RMLD does this on a regular basis anyway. Mr. Cameron mentioned that he had to put some funds in there
because some of the study can be performed inside whereas some of it will be done outside. Mr. Norton
commented that is a lot of money for a study, and he can think of other ways to spend the money. Chairman
Pacino asked how solid the $50,000 number is. Mr. Cameron responded that he could not find anyone who could
perform a storm hardening study so he worked on a man hour basis including what the cost would be for outside
services and inside staff for a cost of $50,000. Mr. Cameron added that you do not want to hire outside engineers
when you have engineers that know the system inside and out. Mr. Cameron commented that it is prudent to do
some of the work inside and some of it outside. Ms. O'Neill stated that she thought it was a reasonable idea
because people ask why all the wires can't be put underground to avoid problems and the fact that we face more
erratic weather and events it is worth considering. Chairman Pacino asked if this is going to have to be bid. Mr.
Cameron replied, yes.
Ms. O'Neill said that at the meeting the other evening it was asked what percentage of this year's budget is
capitalized. Mr. Sullivan responded that the capital budget is seventy -seven percent and twenty -three percent is
for operating. Chairman Carakatsane asked is this for the engineering section alone. Mr. Sullivan said that he
would get back to Chairman Carakatsane on this. Ms. West asked if this is for the E &O budget or for the entire
budget. Mr. Sullivan replied that it is for the Capital and Operating budgets. Mr. Cameron stated that the number
Mr. Sullivan provided is for the line crews only. Mr. Cameron said that is not out of the ordinary.

#### [Do this]
Copy the meeting minutes starting at "Cameron replied, yes." and ending at "of the ordinary.", switching "line crews" to "field crews".

#### [Data rows]
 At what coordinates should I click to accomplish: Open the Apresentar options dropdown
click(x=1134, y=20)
--
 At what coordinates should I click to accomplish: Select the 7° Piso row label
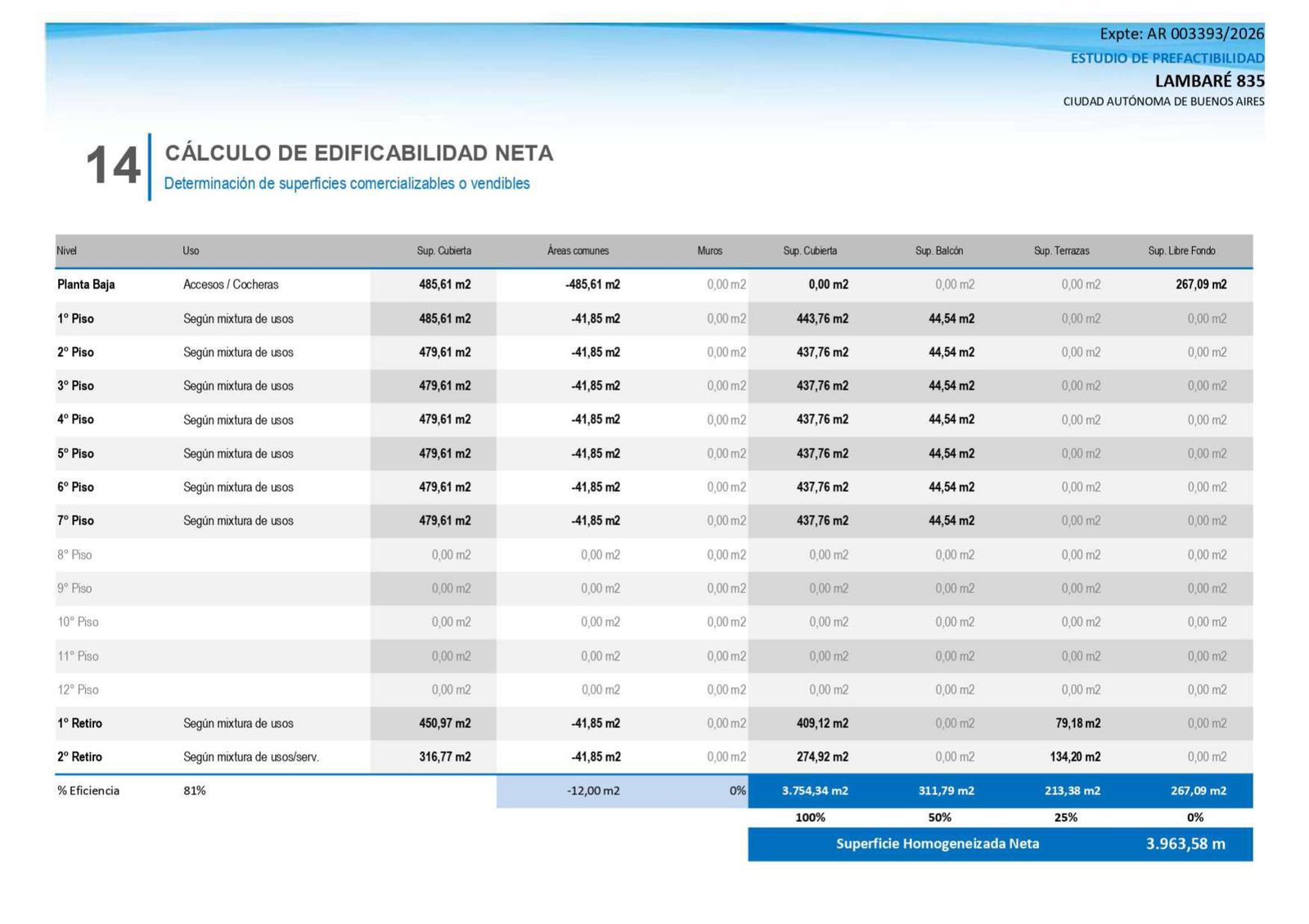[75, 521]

#### [Output of the task]
Cameron replied, yes.
Ms. O'Neill said that at the meeting the other evening it was asked what percentage of this year's budget is
capitalized. Mr. Sullivan responded that the capital budget is seventy -seven percent and twenty -three percent is
for operating. Chairman Carakatsane asked is this for the engineering section alone. Mr. Sullivan said that he
would get back to Chairman Carakatsane on this. Ms. West asked if this is for the E &O budget or for the entire
budget. Mr. Sullivan replied that it is for the Capital and Operating budgets. Mr. Cameron stated that the number
Mr. Sullivan provided is for the field crews only. Mr. Cameron said that is not out of the ordinary.